Mr. Fred J. Ricciardi, an independent trustee, is such an audit committee financial expert.
(3) If the registrant provides the disclosure required by paragraph (a)(1) (ii) of this Item, it must explain why it does not have an audit committee financial expert.
Not applicable.
ITEM 4. PRINCIPAL ACCOUNTANT FEES AND SERVICES.
(a) Disclose, under the caption AUDIT FEES, the aggregate fees billed for each of the last two fiscal years for professional services rendered by the principal accountant for the audit of the registrant’s annual financial statements or services that are normally provided by the accountant in connection with statutory and regulatory filings or engagements for those fiscal years.
The audit fees for the Trust were $96,900 payable to Ernst & Young LLP for the year ended October 31, 2020 and $95,000 for the year ended October 31, 2019.

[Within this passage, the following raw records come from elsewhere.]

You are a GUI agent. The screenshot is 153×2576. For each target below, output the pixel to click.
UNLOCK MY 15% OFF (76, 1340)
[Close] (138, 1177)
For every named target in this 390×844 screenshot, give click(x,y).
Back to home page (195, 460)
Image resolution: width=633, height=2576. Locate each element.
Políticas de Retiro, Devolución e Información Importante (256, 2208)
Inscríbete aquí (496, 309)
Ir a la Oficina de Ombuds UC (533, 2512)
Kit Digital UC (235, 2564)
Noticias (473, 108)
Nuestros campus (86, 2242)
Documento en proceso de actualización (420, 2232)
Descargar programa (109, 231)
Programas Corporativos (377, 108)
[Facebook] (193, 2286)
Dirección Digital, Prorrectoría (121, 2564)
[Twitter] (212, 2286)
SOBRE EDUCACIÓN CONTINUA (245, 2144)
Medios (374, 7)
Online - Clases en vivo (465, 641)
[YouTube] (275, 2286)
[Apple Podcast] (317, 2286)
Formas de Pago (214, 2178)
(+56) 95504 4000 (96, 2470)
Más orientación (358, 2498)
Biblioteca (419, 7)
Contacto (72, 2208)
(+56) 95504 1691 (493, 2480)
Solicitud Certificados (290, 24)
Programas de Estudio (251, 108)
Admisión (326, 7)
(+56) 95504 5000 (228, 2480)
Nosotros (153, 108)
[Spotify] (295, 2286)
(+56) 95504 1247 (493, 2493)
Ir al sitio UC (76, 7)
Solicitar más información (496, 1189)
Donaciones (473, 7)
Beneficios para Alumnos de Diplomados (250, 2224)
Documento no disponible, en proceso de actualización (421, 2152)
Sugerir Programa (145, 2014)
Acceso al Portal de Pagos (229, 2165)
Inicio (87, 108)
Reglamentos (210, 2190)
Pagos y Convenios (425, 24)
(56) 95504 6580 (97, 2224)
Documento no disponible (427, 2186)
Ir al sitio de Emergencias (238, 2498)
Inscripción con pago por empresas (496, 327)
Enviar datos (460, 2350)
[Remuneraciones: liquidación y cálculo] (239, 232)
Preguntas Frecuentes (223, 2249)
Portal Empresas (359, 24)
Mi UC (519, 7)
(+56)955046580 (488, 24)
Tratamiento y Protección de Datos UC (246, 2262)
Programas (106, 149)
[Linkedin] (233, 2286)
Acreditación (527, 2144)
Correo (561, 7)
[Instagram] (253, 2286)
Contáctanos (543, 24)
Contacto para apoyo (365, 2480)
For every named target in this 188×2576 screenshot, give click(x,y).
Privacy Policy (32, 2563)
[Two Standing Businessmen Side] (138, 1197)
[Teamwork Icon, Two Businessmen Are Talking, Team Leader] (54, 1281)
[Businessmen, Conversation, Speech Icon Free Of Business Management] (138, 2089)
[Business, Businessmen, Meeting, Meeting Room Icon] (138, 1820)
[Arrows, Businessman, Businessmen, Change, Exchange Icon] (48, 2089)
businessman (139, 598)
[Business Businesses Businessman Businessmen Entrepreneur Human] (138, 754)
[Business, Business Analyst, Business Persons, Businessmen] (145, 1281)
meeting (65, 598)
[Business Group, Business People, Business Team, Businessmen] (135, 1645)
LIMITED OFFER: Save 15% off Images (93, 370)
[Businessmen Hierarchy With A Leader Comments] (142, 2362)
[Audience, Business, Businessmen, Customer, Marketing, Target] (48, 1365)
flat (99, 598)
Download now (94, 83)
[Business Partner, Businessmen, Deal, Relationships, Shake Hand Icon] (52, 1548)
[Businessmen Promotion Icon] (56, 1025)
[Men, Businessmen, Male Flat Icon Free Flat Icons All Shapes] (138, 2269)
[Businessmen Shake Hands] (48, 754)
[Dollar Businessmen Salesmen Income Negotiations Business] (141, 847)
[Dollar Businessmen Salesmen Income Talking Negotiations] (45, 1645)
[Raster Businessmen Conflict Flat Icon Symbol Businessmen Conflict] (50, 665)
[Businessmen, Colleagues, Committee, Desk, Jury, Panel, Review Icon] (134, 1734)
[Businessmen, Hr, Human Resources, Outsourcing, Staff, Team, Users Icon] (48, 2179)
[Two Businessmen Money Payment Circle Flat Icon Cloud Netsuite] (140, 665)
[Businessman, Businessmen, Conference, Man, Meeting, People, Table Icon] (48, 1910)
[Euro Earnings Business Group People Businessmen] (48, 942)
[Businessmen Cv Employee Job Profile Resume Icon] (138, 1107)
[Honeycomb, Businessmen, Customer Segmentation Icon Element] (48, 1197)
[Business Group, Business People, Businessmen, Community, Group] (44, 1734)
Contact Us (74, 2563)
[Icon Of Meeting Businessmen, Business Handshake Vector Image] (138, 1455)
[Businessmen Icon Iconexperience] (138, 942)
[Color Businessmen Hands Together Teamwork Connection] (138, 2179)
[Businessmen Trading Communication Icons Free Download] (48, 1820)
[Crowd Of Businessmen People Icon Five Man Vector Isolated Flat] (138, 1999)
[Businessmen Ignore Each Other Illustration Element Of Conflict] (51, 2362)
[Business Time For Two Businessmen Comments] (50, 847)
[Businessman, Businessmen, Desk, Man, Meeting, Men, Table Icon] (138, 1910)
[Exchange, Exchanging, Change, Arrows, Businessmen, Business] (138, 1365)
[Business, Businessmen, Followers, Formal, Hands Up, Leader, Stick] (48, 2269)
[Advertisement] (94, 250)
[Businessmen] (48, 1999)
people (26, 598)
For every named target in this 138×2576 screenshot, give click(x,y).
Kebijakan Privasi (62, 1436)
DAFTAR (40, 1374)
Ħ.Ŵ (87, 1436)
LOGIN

(b) Disclose, under the caption AUDIT-RELATED FEES, the aggregate fees billed in each of the last two fiscal years for assurance and related services by the principal accountant that are reasonably related to the performance of the audit of the registrant’s financial statements and are not reported under paragraph (a) of this Item. Registrants shall describe the nature of the services comprising the fees disclosed under this category.
There were no audit-related services in 2020 or 2019.
(c) Disclose, under the caption TAX FEES, the aggregate fees billed in each of the last two fiscal years for professional services rendered by the principal accountant for tax compliance, tax advice, and tax planning. Registrants shall describe the nature of the services comprising the fees disclosed under this category.
The Trust paid aggregate non-audit fees to Ernst & Young LLP for tax services of $34,020 and $25,189 during the fiscal years ended October 31, 2020 and 2019, respectively.
(d) Disclose, under the caption ALL OTHER FEES, the aggregate fees billed in each of the last two fiscal years for products and services provided by the principal accountant, other than the services reported in paragraphs (a) through (c) of this Item. Registrants shall describe the nature of the services comprising the fees disclosed under this category.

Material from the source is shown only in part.